### Source excerpt
.....
# My most expensive paperhanging job is about to start



## Monkeyboy (Aug 6, 2013)

Hiya Team. Thought I'd put it out there and hopefully get some tips and advice on the following papers. If you have read my intro you'll see I'm trying to get into a niche market with interior designers hanging paper. 

So I'm about to start and thought I would gather as much info as I can. While I have hung most of the papers, as you know each paper, each time, is always different. 

Given the client is paying 10 times the price of normal paper, and I'm charging accordingly, then I better get it right. I have allowed for a couple of errors in my quote but if I don't make any major errors then woo hoo for me 

So please team any tips, or information you have on the following papers would be awesome.

Rasch - Glam and Glory 222 516

Paradisio RM 607 01 Saupoudre de Nacre

Harlequin Seri Slate Eree110775

Designers Guild PS 98/01 Vever Pearl

Osborn and Little - Canestra W6341-08

Elitis Parade VP 640 27

And would you hang lining paper on any or all or none of the above 

Cheers


----------



## daArch (Mar 15, 2008)

I am not familiar with any of those patterns.

I notice that some are non-wovens. I hate most non-wovens as they are difficult to handle around doors, windows, etc if you "paste the wall". And if you paste the back and book, it is very easy to crease and then the ink flakes off. I hung a Cole & Son n-w years ago where I HAD to paste the back to give it a little flexibility , but the inks were REAL fragile so I could not bend, fold, crease, or mutilate. I had to paste, drape the sheet over my arm so it did not crease and hang immediately before it over soaked. Timing was everything, damp enough to become flexible, but no moisture to the surface.
.....
### Information supplied
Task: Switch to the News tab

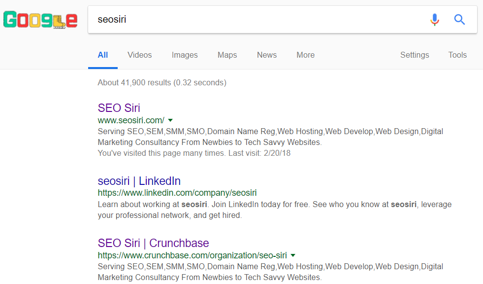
.....
### Problems
- A) According to the forum thread, how many times the price of normal paper is the client paying?
- B) Extract from the forum thread, word for word, the passage between "So I'm about" and "would be awesome.", inclusive.

### Set of answers
- A) 10 times

- B)
So I'm about to start and thought I would gather as much info as I can. While I have hung most of the papers, as you know each paper, each time, is always different. 

Given the client is paying 10 times the price of normal paper, and I'm charging accordingly, then I better get it right. I have allowed for a couple of errors in my quote but if I don't make any major errors then woo hoo for me 

So please team any tips, or information you have on the following papers would be awesome.